Advance data-centric research

Grand challenges of modeling the Earth System require the interpretation and transformation of geophysical data in many forms. These activities range from mining the Big Data problems associated with large numerical experiments and to interpreting the wide range of small but vital historical data sets that document past climate and important geophysical processes. Also of note are the massive data archives from remotely sensed and in situ instruments.

Accordingly, CISL takes a broad view of data including: traditional observations from instruments, outputs from models, and derived “data products” from analyses. In the past, HPC in the geosciences has focused on modeling.
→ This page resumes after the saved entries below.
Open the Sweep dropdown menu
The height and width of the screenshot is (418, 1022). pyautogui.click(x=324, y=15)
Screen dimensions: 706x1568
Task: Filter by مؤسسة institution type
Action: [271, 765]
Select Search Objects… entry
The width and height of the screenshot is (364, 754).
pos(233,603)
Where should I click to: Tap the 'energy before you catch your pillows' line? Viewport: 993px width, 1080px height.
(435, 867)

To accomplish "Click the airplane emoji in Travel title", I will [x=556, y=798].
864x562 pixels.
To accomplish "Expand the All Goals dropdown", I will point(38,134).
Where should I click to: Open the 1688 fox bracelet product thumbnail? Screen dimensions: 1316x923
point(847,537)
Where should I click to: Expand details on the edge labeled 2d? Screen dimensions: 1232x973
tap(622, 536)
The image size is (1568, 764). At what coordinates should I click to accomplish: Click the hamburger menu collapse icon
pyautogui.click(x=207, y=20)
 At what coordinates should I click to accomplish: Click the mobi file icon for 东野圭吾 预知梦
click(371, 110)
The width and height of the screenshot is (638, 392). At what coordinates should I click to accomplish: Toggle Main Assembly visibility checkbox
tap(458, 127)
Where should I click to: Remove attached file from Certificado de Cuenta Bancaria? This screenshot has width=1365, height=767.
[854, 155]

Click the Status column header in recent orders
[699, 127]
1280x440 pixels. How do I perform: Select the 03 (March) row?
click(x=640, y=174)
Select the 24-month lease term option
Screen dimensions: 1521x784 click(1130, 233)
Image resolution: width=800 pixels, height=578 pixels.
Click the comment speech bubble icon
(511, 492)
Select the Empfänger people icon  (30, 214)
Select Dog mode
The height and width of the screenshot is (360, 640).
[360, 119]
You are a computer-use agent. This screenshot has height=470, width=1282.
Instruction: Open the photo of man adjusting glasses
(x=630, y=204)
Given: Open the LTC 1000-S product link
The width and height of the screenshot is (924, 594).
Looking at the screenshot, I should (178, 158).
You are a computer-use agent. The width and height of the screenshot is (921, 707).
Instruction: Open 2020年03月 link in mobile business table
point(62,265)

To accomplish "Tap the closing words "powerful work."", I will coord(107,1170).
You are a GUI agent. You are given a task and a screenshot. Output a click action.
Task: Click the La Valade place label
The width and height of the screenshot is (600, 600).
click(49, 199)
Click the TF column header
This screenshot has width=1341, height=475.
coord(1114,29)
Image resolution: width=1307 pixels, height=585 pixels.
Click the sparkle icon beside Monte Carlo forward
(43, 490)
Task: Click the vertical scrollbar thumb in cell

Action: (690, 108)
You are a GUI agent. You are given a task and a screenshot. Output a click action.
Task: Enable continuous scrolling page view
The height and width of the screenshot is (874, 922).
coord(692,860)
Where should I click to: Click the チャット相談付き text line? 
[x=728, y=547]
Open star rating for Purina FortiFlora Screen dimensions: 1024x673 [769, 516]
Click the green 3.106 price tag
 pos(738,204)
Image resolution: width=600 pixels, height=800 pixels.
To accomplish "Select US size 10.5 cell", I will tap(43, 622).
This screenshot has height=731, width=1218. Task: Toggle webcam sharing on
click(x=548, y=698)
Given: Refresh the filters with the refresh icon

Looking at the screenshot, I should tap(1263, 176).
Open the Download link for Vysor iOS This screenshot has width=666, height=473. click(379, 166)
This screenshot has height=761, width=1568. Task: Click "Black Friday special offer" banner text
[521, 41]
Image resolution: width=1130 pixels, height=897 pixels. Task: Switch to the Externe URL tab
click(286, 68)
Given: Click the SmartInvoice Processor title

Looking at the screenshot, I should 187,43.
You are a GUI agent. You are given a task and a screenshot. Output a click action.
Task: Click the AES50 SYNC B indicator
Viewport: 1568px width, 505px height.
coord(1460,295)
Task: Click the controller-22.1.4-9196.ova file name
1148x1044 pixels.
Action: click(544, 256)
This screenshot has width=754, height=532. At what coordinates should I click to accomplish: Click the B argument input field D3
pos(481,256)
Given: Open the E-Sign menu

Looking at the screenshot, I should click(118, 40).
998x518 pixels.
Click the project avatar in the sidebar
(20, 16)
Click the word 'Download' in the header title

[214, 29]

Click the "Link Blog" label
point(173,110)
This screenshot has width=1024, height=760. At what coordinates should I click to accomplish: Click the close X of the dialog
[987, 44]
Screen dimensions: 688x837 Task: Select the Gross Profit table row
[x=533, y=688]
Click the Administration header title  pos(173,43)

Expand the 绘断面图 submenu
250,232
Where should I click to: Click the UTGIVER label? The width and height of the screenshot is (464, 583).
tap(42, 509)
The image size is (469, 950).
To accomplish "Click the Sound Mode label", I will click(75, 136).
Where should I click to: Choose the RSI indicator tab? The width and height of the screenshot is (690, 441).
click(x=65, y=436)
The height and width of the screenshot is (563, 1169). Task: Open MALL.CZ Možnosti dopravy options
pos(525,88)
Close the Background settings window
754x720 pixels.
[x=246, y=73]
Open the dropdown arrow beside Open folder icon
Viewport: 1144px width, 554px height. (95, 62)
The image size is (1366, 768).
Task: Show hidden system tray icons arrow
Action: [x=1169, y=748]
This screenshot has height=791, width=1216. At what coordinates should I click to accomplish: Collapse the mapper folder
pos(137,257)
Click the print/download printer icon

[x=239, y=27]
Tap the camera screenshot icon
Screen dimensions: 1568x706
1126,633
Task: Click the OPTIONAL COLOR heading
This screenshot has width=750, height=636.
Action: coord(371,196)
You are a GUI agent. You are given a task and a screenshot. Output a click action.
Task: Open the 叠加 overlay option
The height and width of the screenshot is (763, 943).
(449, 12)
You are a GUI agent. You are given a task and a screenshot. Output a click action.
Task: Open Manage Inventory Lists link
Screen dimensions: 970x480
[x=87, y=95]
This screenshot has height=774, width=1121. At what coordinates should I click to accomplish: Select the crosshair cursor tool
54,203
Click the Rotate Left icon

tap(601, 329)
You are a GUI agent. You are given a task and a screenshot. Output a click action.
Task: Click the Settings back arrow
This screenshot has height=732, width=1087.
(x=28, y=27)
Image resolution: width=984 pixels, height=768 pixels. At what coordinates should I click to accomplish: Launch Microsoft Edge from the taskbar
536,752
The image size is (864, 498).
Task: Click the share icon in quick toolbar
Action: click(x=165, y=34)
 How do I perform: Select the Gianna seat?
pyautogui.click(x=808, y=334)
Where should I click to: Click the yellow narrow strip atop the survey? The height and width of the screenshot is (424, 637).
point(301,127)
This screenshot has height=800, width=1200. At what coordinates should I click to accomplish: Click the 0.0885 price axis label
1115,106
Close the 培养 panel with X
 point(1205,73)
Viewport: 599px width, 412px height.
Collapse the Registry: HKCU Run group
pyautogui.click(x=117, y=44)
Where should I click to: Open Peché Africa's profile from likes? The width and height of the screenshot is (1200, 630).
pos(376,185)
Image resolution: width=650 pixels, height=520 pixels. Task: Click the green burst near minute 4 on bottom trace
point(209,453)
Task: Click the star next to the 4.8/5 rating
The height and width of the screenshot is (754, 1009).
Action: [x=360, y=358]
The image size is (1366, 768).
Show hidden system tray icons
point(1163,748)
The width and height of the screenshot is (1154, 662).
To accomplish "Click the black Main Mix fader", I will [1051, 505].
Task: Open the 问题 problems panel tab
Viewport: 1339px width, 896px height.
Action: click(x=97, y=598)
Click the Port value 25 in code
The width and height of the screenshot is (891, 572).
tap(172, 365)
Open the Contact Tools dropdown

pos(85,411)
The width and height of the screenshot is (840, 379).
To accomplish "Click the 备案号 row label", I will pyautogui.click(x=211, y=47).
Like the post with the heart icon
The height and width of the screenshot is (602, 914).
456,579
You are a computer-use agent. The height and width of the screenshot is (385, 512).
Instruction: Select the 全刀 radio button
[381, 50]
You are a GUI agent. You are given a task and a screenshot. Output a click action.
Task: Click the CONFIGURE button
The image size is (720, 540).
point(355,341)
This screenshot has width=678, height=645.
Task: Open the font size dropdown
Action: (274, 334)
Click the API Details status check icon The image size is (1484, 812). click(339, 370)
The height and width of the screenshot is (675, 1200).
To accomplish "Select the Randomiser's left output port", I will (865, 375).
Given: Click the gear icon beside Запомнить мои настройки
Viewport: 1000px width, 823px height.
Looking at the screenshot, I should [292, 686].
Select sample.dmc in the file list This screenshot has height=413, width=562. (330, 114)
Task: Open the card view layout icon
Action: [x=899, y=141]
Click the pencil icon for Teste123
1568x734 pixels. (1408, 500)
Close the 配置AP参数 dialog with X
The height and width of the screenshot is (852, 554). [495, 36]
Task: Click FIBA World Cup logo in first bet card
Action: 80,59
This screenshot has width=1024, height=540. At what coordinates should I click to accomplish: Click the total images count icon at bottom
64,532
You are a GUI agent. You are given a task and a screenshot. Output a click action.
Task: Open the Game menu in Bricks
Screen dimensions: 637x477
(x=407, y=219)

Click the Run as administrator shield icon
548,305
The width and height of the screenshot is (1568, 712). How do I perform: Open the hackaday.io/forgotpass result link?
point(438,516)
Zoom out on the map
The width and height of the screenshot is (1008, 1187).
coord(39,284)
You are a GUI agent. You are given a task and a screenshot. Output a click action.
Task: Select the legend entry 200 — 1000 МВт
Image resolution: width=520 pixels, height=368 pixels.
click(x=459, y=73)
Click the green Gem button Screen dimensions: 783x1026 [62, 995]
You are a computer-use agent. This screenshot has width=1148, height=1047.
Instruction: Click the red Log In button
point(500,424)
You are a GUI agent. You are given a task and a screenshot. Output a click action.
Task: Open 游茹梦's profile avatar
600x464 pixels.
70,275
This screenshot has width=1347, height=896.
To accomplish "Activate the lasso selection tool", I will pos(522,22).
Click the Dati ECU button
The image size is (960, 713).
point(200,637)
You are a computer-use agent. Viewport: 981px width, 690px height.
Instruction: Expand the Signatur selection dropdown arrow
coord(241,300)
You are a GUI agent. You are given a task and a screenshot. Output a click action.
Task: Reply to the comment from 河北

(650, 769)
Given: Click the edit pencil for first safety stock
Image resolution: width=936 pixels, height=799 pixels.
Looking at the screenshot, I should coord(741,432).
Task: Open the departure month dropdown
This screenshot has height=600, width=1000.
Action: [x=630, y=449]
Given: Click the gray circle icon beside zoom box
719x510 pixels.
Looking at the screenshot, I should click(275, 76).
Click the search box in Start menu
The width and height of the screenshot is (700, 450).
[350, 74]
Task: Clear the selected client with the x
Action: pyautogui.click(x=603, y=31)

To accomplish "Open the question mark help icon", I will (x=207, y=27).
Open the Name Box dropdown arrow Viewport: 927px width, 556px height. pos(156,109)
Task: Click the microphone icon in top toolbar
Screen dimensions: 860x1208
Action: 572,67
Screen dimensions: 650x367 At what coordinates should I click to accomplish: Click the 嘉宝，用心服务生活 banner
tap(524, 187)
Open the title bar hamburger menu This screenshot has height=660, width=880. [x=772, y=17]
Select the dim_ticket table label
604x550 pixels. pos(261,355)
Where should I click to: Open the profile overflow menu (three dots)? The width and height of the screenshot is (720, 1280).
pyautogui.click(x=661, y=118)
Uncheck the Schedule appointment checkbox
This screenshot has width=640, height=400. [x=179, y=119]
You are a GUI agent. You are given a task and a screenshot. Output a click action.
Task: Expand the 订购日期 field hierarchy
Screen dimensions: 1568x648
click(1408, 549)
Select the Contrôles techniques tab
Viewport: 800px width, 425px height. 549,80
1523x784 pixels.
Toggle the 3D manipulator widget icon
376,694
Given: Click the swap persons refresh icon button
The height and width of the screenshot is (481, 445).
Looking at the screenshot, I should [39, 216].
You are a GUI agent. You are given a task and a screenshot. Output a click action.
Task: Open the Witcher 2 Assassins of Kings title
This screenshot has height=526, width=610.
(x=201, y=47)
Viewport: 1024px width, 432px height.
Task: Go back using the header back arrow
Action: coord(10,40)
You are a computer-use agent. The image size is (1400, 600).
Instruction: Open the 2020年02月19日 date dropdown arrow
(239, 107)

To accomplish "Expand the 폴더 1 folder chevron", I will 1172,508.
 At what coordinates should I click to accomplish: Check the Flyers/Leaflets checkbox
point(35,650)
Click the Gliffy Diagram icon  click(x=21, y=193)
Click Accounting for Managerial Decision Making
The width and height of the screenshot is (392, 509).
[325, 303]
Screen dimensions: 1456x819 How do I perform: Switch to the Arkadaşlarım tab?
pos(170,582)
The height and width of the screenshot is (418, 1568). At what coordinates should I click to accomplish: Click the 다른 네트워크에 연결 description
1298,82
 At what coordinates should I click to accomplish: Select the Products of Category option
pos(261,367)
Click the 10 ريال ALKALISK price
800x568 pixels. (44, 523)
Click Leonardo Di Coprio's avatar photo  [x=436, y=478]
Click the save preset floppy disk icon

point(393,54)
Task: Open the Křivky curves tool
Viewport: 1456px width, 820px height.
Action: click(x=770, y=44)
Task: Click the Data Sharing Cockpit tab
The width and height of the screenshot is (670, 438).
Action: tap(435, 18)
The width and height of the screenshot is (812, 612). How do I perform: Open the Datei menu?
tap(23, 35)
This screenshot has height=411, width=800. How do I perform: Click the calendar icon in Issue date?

CISL research also focuses on how data transformation and data analysis also benefit from HPC resources.

Nodes on sphere
This graphic shows three levels from a multi-resolution node distribution for the sphere to be used for fitting remotely sensed CO2. The first three levels of nodes (green points) are used for a spatial statistics model on the sphere and a companion spatial analysis. This research represents the interplay, common in CISL, of developing new algorithms that exploit computational resources, address the specific needs of geophysical research, and are widely disseminated to the community as open source software. This green points locate the centers of basis functions that can represent global fields and global data sets in a way that preserves spherical geometry. For reference, the equator and prime meridian (red) are located on each plot, and the shaded triangles indicate how the different levels are related by subdividing each triangular face into four smaller triangles with three new points. The basis functions in this model consist of bump-shaped functions centered on these node points and are zero beyond a certain range. As the number of levels increases, more complex structure for a field on the sphere can be represented, and the LatticeKrig spatial method is based on this scheme for assigning node points. This approach is efficient for interpolating and smoothing data because it takes advantage of sparse matrix algebra throughout its computations. Preliminary timing results for the sphere suggests that for 10,000 observations, it can provide a factor of 10 or more speedup over standard methods.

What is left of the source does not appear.